▼
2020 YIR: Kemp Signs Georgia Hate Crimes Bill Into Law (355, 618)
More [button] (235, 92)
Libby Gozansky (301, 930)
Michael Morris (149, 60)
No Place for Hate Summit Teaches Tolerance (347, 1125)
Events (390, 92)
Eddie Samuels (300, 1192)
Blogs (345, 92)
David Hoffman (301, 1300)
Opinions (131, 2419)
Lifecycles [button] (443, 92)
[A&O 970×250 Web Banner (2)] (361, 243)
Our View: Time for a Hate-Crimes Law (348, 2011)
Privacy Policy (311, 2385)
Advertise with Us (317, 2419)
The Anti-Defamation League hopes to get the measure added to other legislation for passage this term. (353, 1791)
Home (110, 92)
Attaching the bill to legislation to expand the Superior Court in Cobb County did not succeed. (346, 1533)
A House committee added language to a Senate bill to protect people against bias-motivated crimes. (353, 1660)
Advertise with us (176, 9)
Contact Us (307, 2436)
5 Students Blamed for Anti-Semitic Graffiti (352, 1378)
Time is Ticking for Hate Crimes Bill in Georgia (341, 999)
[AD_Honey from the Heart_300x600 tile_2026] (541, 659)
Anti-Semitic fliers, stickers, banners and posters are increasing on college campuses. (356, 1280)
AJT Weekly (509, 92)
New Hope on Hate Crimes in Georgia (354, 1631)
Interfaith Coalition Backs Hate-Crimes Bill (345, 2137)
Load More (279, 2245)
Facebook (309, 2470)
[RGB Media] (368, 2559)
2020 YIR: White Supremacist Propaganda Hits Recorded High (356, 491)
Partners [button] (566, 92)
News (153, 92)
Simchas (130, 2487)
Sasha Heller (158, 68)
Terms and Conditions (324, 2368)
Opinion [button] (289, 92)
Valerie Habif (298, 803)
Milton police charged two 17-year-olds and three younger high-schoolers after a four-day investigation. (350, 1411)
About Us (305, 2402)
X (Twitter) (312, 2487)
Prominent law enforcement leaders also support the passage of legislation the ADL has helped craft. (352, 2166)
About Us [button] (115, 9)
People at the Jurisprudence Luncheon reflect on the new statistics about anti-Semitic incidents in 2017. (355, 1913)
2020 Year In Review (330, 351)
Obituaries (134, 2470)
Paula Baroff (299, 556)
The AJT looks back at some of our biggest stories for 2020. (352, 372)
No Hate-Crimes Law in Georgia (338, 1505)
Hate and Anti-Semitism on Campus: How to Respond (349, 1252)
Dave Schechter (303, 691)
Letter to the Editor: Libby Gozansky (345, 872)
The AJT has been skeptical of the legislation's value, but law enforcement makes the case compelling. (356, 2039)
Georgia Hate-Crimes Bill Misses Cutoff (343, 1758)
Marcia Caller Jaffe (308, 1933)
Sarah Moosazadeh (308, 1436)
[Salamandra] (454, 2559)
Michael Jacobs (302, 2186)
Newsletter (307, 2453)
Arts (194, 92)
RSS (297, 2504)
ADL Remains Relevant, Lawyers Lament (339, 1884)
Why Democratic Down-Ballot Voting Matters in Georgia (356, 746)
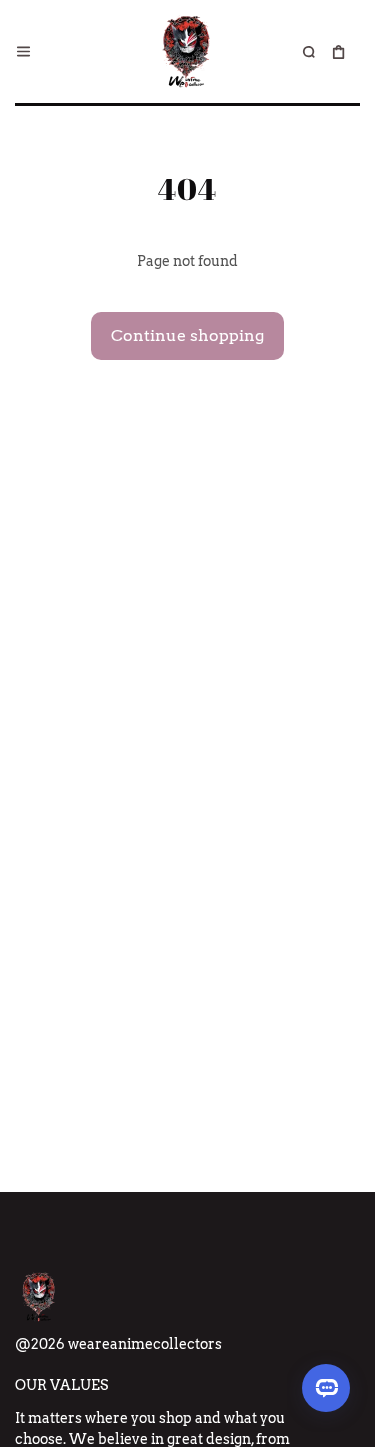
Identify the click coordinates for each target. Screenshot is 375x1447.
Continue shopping (187, 335)
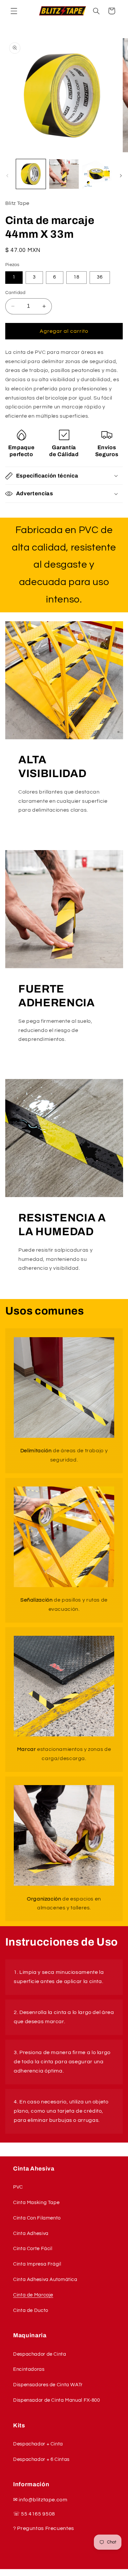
▲
_TASK_
Repeat each line of the data above, exactly as it appears, from the first through the line that contains "Home (110, 92)".

_RESPONSE_
2020 YIR: Kemp Signs Georgia Hate Crimes Bill Into Law (355, 618)
More [button] (235, 92)
Libby Gozansky (301, 930)
Michael Morris (149, 60)
No Place for Hate Summit Teaches Tolerance (347, 1125)
Events (390, 92)
Eddie Samuels (300, 1192)
Blogs (345, 92)
David Hoffman (301, 1300)
Opinions (131, 2419)
Lifecycles [button] (443, 92)
[A&O 970×250 Web Banner (2)] (361, 243)
Our View: Time for a Hate-Crimes Law (348, 2011)
Privacy Policy (311, 2385)
Advertise with Us (317, 2419)
The Anti-Defamation League hopes to get the measure added to other legislation for passage this term. (353, 1791)
Home (110, 92)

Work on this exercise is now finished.